Firma matka General Motors ogłosiła w marcu o zamknięciu fabryki w Petersburgu i wycofaniu marki Opla z Rosji, której gospodarka ucierpiała z powodu spadku cen ropy, osłabienia rubla i zachodnich sankcji za Ukrainę.

Opel planował tam początkowo sprzedaż ponad 80 tys. samochodów w tym roku, ale po 6 miesiącach rynek ten skurczył się o 73 proc. do ok. 9 tys. sztuk.

Niemcy skrócą teraz czas pracy w głównym zakładzie w Rüsselsheim i w Eisenach. „Dzięki temu zostaną zmniejszone zapasy i związane z nimi koszty” — poinformowali. Firma wystąpi o subwencje w ramach rządowego programu o krótszym czasie pracy (Kurzarbeit) dla 25 dni roboczych w Eisenach i 25 w Rüsselsheim.

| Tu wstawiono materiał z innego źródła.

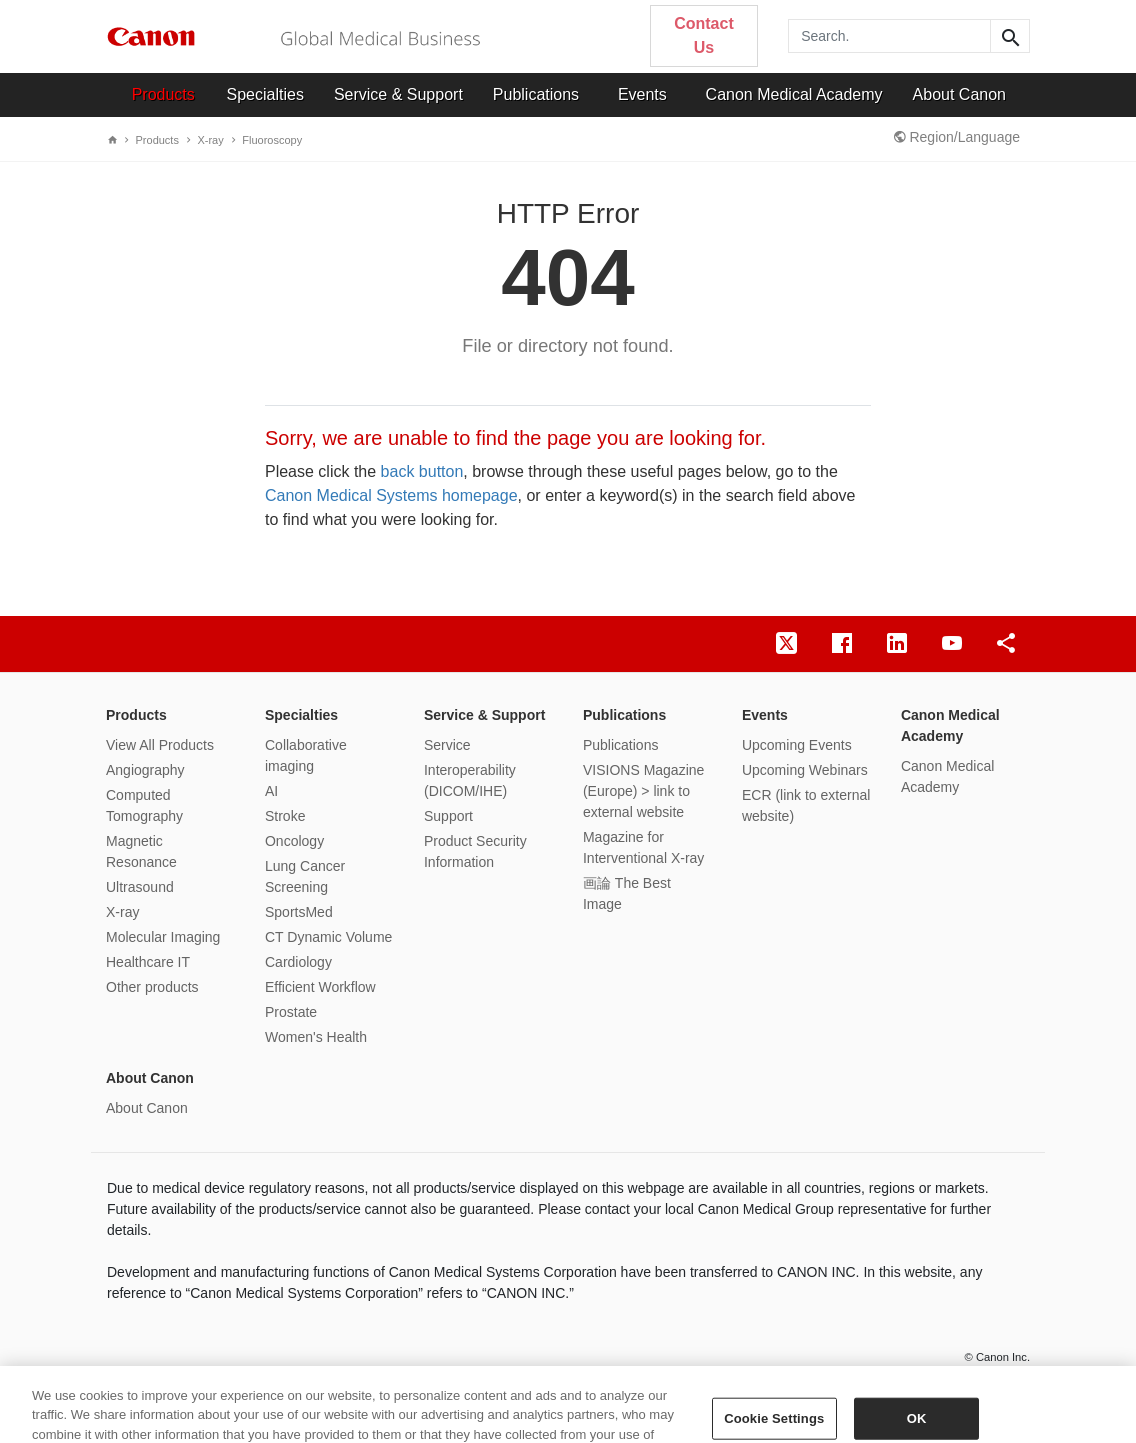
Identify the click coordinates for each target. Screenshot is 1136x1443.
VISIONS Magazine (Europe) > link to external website (643, 791)
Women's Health (316, 1037)
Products (163, 94)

Takie rozwiązanie pozwala firmom zachować dotychczasowe zatrudnienie zmniejszając czas pracy, gdy maleje wykorzystanie fabryk, a rząd wyrównuje pracownikom część utraconych zarobków. Mimo wszystko Opel jest pewien, że będzie kontynuować w tym roku tendencję wzrostu sprzedaży z ostatnich 2 lat, po 6 miesiącach sprzedał w Europie 582 300 samochodów, +3 proc.